TASK INPUT –
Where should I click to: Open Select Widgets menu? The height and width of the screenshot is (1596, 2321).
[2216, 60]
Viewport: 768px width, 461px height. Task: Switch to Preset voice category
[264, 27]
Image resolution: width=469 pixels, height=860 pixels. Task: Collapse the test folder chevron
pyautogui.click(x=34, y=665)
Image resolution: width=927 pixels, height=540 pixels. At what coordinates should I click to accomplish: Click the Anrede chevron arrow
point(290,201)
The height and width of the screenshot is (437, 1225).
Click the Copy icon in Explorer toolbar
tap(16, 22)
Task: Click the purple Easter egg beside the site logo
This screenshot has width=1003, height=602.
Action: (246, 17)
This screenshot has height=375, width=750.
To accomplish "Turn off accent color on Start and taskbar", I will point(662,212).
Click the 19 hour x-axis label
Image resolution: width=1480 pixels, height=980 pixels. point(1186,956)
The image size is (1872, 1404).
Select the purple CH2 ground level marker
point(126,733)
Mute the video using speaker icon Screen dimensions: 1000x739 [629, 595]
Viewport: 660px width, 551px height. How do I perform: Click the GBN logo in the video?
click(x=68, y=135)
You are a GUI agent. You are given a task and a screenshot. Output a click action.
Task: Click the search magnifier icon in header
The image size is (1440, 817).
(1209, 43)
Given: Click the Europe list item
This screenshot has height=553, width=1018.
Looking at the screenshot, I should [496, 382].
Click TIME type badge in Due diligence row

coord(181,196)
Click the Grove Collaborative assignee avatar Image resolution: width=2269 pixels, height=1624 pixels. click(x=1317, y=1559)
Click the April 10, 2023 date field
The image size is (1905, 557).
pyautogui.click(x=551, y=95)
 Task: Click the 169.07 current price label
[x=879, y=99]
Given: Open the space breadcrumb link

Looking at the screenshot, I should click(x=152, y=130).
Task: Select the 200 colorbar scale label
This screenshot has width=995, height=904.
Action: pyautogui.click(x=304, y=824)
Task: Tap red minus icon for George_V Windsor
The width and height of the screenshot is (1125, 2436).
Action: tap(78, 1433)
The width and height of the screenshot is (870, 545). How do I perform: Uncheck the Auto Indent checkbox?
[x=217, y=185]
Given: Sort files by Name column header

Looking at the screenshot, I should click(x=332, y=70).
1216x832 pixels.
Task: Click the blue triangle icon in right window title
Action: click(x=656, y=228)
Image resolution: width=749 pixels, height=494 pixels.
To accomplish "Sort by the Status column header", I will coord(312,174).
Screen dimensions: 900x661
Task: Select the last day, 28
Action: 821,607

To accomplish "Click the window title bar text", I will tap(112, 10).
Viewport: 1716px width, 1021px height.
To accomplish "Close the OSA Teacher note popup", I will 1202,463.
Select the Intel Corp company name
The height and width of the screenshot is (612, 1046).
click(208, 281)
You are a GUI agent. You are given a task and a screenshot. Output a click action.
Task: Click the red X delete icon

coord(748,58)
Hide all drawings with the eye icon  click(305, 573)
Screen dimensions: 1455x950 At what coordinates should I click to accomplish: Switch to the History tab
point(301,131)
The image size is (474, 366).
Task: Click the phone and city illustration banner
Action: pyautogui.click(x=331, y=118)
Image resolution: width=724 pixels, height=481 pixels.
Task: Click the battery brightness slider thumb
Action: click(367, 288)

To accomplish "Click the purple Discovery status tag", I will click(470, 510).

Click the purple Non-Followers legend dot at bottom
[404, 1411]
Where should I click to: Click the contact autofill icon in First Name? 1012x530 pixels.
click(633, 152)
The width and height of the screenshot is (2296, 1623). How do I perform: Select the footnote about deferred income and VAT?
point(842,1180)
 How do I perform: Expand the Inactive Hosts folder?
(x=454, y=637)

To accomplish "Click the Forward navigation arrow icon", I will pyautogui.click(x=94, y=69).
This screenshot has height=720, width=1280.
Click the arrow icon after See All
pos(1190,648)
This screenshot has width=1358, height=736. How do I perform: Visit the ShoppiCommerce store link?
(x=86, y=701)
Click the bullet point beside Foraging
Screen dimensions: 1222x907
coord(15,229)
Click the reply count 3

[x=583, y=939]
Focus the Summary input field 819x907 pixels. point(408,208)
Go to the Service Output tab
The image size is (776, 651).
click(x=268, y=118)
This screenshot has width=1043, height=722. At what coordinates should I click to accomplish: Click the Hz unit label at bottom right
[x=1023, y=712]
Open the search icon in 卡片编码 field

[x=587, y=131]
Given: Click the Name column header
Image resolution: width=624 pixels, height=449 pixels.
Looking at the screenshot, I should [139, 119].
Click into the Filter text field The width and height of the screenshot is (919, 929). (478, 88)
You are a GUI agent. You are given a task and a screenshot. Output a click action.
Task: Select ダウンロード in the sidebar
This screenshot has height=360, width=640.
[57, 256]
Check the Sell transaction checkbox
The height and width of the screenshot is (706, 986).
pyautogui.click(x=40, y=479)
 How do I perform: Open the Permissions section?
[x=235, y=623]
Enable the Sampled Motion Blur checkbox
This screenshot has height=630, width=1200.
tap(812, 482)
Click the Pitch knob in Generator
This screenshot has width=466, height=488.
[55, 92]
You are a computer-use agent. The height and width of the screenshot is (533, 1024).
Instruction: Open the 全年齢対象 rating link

THE TASK –
Retype exactly the lines from the one containing "Open the search icon in 卡片编码 field" through the end of the data. Add nothing.

RESPONSE AREA –
Open the search icon in 卡片编码 field

[x=587, y=131]
Given: Click the Name column header
Image resolution: width=624 pixels, height=449 pixels.
Looking at the screenshot, I should [139, 119].
Click into the Filter text field The width and height of the screenshot is (919, 929). (478, 88)
You are a GUI agent. You are given a task and a screenshot. Output a click action.
Task: Select ダウンロード in the sidebar
This screenshot has height=360, width=640.
[57, 256]
Check the Sell transaction checkbox
The height and width of the screenshot is (706, 986).
pyautogui.click(x=40, y=479)
 How do I perform: Open the Permissions section?
[x=235, y=623]
Enable the Sampled Motion Blur checkbox
This screenshot has height=630, width=1200.
tap(812, 482)
Click the Pitch knob in Generator
This screenshot has width=466, height=488.
[55, 92]
You are a computer-use agent. The height and width of the screenshot is (533, 1024).
Instruction: Open the 全年齢対象 rating link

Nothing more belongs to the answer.